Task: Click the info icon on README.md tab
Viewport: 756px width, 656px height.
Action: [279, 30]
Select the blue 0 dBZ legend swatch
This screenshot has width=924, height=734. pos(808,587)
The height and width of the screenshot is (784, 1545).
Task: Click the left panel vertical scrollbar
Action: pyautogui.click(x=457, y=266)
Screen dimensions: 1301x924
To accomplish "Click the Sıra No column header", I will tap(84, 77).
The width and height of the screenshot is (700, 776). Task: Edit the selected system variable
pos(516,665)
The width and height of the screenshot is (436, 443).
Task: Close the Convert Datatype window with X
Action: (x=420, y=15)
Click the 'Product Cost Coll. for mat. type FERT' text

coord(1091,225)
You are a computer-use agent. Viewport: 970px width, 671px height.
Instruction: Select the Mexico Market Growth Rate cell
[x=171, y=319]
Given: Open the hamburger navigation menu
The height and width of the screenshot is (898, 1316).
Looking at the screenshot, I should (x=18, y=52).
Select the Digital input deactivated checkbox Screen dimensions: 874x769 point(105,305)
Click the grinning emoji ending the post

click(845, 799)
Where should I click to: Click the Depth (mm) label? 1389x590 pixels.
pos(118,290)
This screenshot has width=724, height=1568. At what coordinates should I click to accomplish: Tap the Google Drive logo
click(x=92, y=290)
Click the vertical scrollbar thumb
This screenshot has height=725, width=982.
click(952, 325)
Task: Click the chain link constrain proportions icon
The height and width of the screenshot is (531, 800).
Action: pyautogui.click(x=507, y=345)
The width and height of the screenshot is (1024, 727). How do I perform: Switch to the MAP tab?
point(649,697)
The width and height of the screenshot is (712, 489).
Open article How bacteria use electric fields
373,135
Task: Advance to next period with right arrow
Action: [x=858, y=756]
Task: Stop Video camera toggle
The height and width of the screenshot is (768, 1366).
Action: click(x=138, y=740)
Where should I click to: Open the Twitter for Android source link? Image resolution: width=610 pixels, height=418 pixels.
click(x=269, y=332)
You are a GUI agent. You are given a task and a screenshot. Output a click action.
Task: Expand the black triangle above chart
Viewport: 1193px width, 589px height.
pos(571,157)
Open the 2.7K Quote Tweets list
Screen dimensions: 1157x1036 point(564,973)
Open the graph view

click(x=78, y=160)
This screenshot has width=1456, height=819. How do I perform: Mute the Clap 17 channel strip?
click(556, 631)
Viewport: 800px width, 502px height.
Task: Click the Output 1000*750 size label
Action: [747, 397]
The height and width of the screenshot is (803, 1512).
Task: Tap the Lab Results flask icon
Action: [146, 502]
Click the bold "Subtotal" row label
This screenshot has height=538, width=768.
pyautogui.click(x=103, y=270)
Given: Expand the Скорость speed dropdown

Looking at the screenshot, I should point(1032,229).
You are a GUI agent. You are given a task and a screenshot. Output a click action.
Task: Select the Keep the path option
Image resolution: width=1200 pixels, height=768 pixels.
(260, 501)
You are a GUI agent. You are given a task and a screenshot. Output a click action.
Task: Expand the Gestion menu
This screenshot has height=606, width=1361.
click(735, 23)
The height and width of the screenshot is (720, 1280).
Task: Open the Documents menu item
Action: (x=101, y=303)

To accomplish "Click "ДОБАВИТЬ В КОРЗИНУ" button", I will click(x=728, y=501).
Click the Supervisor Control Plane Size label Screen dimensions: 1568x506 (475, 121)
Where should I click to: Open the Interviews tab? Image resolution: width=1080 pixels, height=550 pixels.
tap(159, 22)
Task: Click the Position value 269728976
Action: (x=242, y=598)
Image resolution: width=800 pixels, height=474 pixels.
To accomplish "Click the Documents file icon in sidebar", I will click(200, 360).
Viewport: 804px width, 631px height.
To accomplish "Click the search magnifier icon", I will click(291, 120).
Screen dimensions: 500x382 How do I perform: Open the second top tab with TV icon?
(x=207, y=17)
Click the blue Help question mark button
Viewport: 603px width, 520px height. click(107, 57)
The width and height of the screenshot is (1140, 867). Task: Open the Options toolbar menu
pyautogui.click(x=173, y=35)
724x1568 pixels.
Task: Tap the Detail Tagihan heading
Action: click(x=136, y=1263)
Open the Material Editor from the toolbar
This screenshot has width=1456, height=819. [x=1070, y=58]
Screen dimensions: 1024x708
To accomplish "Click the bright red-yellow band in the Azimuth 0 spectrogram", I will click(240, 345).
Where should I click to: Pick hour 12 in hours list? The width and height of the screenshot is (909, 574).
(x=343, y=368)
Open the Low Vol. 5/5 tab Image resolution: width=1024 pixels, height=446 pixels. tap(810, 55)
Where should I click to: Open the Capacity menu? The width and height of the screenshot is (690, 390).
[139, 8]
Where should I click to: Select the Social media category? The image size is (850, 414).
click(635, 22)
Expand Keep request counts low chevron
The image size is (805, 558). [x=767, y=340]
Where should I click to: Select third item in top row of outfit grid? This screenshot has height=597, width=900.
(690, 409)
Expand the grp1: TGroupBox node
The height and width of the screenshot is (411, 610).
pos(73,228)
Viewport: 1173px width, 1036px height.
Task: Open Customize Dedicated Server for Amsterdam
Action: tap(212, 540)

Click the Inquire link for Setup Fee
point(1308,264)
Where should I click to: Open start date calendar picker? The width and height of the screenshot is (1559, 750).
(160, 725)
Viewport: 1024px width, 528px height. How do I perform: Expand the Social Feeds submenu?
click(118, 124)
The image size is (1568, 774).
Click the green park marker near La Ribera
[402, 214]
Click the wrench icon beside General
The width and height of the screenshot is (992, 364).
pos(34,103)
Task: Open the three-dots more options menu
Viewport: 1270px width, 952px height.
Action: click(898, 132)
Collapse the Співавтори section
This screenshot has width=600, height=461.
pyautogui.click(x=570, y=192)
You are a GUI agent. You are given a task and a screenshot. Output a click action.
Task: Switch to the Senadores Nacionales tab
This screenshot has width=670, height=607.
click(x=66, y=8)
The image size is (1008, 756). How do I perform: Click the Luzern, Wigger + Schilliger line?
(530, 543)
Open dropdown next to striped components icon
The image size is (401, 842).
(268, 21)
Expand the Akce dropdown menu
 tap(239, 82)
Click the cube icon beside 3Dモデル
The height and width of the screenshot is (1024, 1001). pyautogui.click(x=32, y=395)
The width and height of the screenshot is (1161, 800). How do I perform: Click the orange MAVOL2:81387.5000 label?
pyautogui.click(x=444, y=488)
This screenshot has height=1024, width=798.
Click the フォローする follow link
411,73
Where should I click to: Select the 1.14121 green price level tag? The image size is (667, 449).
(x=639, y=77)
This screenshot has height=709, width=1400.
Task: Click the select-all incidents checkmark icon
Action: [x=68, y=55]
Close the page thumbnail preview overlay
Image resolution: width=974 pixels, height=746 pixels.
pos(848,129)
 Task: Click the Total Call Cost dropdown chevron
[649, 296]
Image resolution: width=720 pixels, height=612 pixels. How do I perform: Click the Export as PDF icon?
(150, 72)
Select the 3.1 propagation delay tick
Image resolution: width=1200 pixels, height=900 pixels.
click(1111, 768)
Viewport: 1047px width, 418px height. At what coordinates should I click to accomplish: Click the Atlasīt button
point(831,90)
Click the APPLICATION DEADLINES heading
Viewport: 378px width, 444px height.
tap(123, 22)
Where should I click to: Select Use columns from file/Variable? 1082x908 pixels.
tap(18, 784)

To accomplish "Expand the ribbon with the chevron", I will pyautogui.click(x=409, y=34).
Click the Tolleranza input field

+ + + +

# REQUIRED WORK
Would you print all of the material above exactly as written?

# RESPONSE BOX
Task: Click the info icon on README.md tab
Viewport: 756px width, 656px height.
Action: [279, 30]
Select the blue 0 dBZ legend swatch
This screenshot has width=924, height=734. pos(808,587)
The height and width of the screenshot is (784, 1545).
Task: Click the left panel vertical scrollbar
Action: pyautogui.click(x=457, y=266)
Screen dimensions: 1301x924
To accomplish "Click the Sıra No column header", I will tap(84, 77).
The width and height of the screenshot is (700, 776). Task: Edit the selected system variable
pos(516,665)
The width and height of the screenshot is (436, 443).
Task: Close the Convert Datatype window with X
Action: (x=420, y=15)
Click the 'Product Cost Coll. for mat. type FERT' text

coord(1091,225)
You are a computer-use agent. Viewport: 970px width, 671px height.
Instruction: Select the Mexico Market Growth Rate cell
[x=171, y=319]
Given: Open the hamburger navigation menu
The height and width of the screenshot is (898, 1316).
Looking at the screenshot, I should (x=18, y=52).
Select the Digital input deactivated checkbox Screen dimensions: 874x769 point(105,305)
Click the grinning emoji ending the post

click(845, 799)
Where should I click to: Click the Depth (mm) label? 1389x590 pixels.
pos(118,290)
This screenshot has width=724, height=1568. At what coordinates should I click to accomplish: Tap the Google Drive logo
click(x=92, y=290)
Click the vertical scrollbar thumb
This screenshot has height=725, width=982.
click(952, 325)
Task: Click the chain link constrain proportions icon
The height and width of the screenshot is (531, 800).
Action: pyautogui.click(x=507, y=345)
The width and height of the screenshot is (1024, 727). How do I perform: Switch to the MAP tab?
point(649,697)
The width and height of the screenshot is (712, 489).
Open article How bacteria use electric fields
373,135
Task: Advance to next period with right arrow
Action: [x=858, y=756]
Task: Stop Video camera toggle
The height and width of the screenshot is (768, 1366).
Action: click(x=138, y=740)
Where should I click to: Open the Twitter for Android source link? Image resolution: width=610 pixels, height=418 pixels.
click(x=269, y=332)
You are a GUI agent. You are given a task and a screenshot. Output a click action.
Task: Expand the black triangle above chart
Viewport: 1193px width, 589px height.
pos(571,157)
Open the 2.7K Quote Tweets list
Screen dimensions: 1157x1036 point(564,973)
Open the graph view

click(x=78, y=160)
This screenshot has width=1456, height=819. How do I perform: Mute the Clap 17 channel strip?
click(556, 631)
Viewport: 800px width, 502px height.
Task: Click the Output 1000*750 size label
Action: [747, 397]
The height and width of the screenshot is (803, 1512).
Task: Tap the Lab Results flask icon
Action: [146, 502]
Click the bold "Subtotal" row label
This screenshot has height=538, width=768.
pyautogui.click(x=103, y=270)
Given: Expand the Скорость speed dropdown

Looking at the screenshot, I should point(1032,229).
You are a GUI agent. You are given a task and a screenshot. Output a click action.
Task: Select the Keep the path option
Image resolution: width=1200 pixels, height=768 pixels.
(260, 501)
You are a GUI agent. You are given a task and a screenshot. Output a click action.
Task: Expand the Gestion menu
This screenshot has height=606, width=1361.
click(735, 23)
The height and width of the screenshot is (720, 1280).
Task: Open the Documents menu item
Action: (x=101, y=303)

To accomplish "Click "ДОБАВИТЬ В КОРЗИНУ" button", I will click(x=728, y=501).
Click the Supervisor Control Plane Size label Screen dimensions: 1568x506 (475, 121)
Where should I click to: Open the Interviews tab? Image resolution: width=1080 pixels, height=550 pixels.
tap(159, 22)
Task: Click the Position value 269728976
Action: (x=242, y=598)
Image resolution: width=800 pixels, height=474 pixels.
To accomplish "Click the Documents file icon in sidebar", I will click(200, 360).
Viewport: 804px width, 631px height.
To accomplish "Click the search magnifier icon", I will click(291, 120).
Screen dimensions: 500x382 How do I perform: Open the second top tab with TV icon?
(x=207, y=17)
Click the blue Help question mark button
Viewport: 603px width, 520px height. click(107, 57)
The width and height of the screenshot is (1140, 867). Task: Open the Options toolbar menu
pyautogui.click(x=173, y=35)
724x1568 pixels.
Task: Tap the Detail Tagihan heading
Action: click(x=136, y=1263)
Open the Material Editor from the toolbar
This screenshot has width=1456, height=819. [x=1070, y=58]
Screen dimensions: 1024x708
To accomplish "Click the bright red-yellow band in the Azimuth 0 spectrogram", I will click(240, 345).
Where should I click to: Pick hour 12 in hours list? The width and height of the screenshot is (909, 574).
(x=343, y=368)
Open the Low Vol. 5/5 tab Image resolution: width=1024 pixels, height=446 pixels. tap(810, 55)
Where should I click to: Open the Capacity menu? The width and height of the screenshot is (690, 390).
[139, 8]
Where should I click to: Select the Social media category? The image size is (850, 414).
click(635, 22)
Expand Keep request counts low chevron
The image size is (805, 558). [x=767, y=340]
Where should I click to: Select third item in top row of outfit grid? This screenshot has height=597, width=900.
(690, 409)
Expand the grp1: TGroupBox node
The height and width of the screenshot is (411, 610).
pos(73,228)
Viewport: 1173px width, 1036px height.
Task: Open Customize Dedicated Server for Amsterdam
Action: tap(212, 540)

Click the Inquire link for Setup Fee
point(1308,264)
Where should I click to: Open start date calendar picker? The width and height of the screenshot is (1559, 750).
(160, 725)
Viewport: 1024px width, 528px height. How do I perform: Expand the Social Feeds submenu?
click(118, 124)
The image size is (1568, 774).
Click the green park marker near La Ribera
[402, 214]
Click the wrench icon beside General
The width and height of the screenshot is (992, 364).
pos(34,103)
Task: Open the three-dots more options menu
Viewport: 1270px width, 952px height.
Action: click(898, 132)
Collapse the Співавтори section
This screenshot has width=600, height=461.
pyautogui.click(x=570, y=192)
You are a GUI agent. You are given a task and a screenshot. Output a click action.
Task: Switch to the Senadores Nacionales tab
This screenshot has width=670, height=607.
click(x=66, y=8)
The image size is (1008, 756). How do I perform: Click the Luzern, Wigger + Schilliger line?
(530, 543)
Open dropdown next to striped components icon
The image size is (401, 842).
(268, 21)
Expand the Akce dropdown menu
 tap(239, 82)
Click the cube icon beside 3Dモデル
The height and width of the screenshot is (1024, 1001). pyautogui.click(x=32, y=395)
The width and height of the screenshot is (1161, 800). How do I perform: Click the orange MAVOL2:81387.5000 label?
pyautogui.click(x=444, y=488)
This screenshot has height=1024, width=798.
Click the フォローする follow link
411,73
Where should I click to: Select the 1.14121 green price level tag? The image size is (667, 449).
(x=639, y=77)
This screenshot has height=709, width=1400.
Task: Click the select-all incidents checkmark icon
Action: [x=68, y=55]
Close the page thumbnail preview overlay
Image resolution: width=974 pixels, height=746 pixels.
pos(848,129)
 Task: Click the Total Call Cost dropdown chevron
[649, 296]
Image resolution: width=720 pixels, height=612 pixels. How do I perform: Click the Export as PDF icon?
(150, 72)
Select the 3.1 propagation delay tick
Image resolution: width=1200 pixels, height=900 pixels.
click(1111, 768)
Viewport: 1047px width, 418px height. At what coordinates should I click to accomplish: Click the Atlasīt button
point(831,90)
Click the APPLICATION DEADLINES heading
Viewport: 378px width, 444px height.
tap(123, 22)
Where should I click to: Select Use columns from file/Variable? 1082x908 pixels.
tap(18, 784)

To accomplish "Expand the ribbon with the chevron", I will pyautogui.click(x=409, y=34).
Click the Tolleranza input field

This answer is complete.